По-прежнему вокруг все бело. Под крылом неоглядная безмолвная степь, покрытая, словно пологом, белым ровным слоем снега. Но вот в эфире послышались какие-то позывные. Это высшая награда за долгое терпение, за нашу веру в успех! Слышу голос Хитали, он сообщает, где колонна противника. Теперь и погода не страшна!

Делая разворот, мы приближаемся к чуть заметной дороге. Теперь и я замечаю темную длинную полоску на белом ровном поле. Колонна резко затормаживает движение вперед, от нее отделяются маленькие точки это солдаты, находившиеся в машинах, прыгают на землю. Перед глазами замаячили с высоко вздернутыми стволами зенитные пушки. Почуяв недоброе, фашисты развернули батареи и торопятся открыть по нас зенитный огонь.

«Атака!» — передает по радио Хиталишвили. Мигом принята долгожданная команда, и одна за другой на головы фашистов посыпались бомбы. По полю взвинчивается бурунистый поток снега, машины и танки расползаются в стороны от дороги, клюют носом обочину, застревают, покосившись на бок. По белому полю замелькали живые клубочки огня. Бомбы сброшены с предельно малой высоты. Они положены точно в цель. Удар на этот раз оказался снайперским. Застыли на дороге искромсанные снарядами автомашины, тягачи, повозки. Часть из них горит, часть повреждена, хотя отдельные автомашины и танки пытаются уйти из-под обстрела наших штурмовиков.

Желтые блики от горящих автомашин неправильными кругами ложатся на дорогу, освещая припавших к земле фашистов. В середине колонны образовалось еще несколько новых очагов пожара. Теперь мы заходим с наветренной стороны, маскируясь дымом, и этим самым мешаем вражеским зенитчикам вести прицельный огонь.

Ожила мертвая степь. Чадят вражеские танки, горят ярким пламенем автомашины, рвутся боеприпасы. Скрадывается расстояние от самолета до земли. Нужна какая-то особая интуиция, чтобы вовремя выводить самолет из угла пикирования.

Раздается команда: еще заход. Машина вновь вошла в крутой вираж. Чувствую, как с силой прижимает к сидению. Ни ногой, ни рукой шевельнуть невозможно. Времени на раздумье мало, надо намертво подавить колонну. Только в этом случае можно считать задание выполненным.
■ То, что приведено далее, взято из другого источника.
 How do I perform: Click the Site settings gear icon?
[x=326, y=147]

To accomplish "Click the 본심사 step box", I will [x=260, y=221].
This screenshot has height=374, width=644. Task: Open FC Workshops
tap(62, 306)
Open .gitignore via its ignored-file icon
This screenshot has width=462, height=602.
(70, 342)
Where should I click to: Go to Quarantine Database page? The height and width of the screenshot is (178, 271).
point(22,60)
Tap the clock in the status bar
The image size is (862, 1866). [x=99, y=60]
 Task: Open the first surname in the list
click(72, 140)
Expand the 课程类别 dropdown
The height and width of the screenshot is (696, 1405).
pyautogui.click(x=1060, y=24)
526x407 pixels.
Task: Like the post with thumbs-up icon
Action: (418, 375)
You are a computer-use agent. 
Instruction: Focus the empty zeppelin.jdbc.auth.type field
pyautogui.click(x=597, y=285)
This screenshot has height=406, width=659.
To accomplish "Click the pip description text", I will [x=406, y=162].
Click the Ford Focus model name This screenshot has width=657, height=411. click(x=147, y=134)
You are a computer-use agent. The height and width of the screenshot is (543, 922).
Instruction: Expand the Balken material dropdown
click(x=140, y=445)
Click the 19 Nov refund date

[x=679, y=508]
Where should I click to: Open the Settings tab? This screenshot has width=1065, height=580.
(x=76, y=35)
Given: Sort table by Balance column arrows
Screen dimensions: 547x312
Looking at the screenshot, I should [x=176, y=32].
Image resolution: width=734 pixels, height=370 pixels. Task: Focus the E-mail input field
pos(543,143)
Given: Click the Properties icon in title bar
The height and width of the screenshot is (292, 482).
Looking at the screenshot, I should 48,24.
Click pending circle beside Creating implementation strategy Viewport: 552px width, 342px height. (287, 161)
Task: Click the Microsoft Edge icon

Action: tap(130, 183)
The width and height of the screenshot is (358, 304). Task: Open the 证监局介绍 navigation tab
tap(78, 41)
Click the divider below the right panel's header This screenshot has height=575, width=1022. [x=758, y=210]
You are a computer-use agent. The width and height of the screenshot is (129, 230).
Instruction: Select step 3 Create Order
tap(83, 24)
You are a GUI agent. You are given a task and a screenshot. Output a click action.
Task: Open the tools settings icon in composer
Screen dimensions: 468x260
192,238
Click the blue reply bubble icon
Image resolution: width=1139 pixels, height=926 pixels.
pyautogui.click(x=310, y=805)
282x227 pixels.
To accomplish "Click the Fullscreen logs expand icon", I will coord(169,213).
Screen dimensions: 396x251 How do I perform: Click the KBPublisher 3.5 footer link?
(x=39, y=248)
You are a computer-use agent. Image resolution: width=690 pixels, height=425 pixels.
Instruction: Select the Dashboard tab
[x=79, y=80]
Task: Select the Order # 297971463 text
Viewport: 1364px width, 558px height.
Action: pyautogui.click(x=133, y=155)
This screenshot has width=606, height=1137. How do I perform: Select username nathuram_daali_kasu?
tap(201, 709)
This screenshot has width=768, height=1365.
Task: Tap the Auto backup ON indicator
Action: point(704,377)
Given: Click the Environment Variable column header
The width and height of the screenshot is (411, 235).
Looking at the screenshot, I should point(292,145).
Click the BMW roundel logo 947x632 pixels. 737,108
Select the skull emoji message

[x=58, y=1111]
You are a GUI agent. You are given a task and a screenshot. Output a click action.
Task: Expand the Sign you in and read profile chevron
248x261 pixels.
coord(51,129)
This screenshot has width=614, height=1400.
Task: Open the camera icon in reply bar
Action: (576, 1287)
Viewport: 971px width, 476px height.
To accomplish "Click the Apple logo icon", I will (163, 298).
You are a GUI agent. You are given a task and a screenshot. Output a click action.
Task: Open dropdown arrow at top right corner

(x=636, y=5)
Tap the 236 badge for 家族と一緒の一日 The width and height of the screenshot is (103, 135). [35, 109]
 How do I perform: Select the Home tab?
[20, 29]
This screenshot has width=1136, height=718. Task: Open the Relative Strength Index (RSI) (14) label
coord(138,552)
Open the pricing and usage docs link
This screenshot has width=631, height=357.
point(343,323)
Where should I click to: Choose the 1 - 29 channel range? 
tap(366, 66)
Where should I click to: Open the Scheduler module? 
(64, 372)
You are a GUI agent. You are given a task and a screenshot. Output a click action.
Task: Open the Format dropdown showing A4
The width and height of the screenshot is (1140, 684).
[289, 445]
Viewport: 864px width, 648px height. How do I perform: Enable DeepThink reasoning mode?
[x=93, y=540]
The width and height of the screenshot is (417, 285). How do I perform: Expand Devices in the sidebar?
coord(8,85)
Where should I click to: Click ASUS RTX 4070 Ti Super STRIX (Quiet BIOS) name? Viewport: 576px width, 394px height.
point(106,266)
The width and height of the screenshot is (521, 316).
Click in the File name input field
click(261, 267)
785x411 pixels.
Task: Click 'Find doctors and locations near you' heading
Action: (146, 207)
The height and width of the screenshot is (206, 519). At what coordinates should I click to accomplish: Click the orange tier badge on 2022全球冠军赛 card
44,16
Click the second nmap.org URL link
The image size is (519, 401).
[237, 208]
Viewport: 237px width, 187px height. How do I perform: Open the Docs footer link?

От перегрузки в глазах скачут чертики. Не хватает воздуха, хочется высунуть голову в полуоткрытую форточку кабины. Но этого делать нельзя. Рядом, чуть ли не впритык, острый палаш крыла Хитали. Скорее бы вывести самолет из крутого виража в горизонтальный полет и вновь обрушить на врага огонь пушек и пулеметов.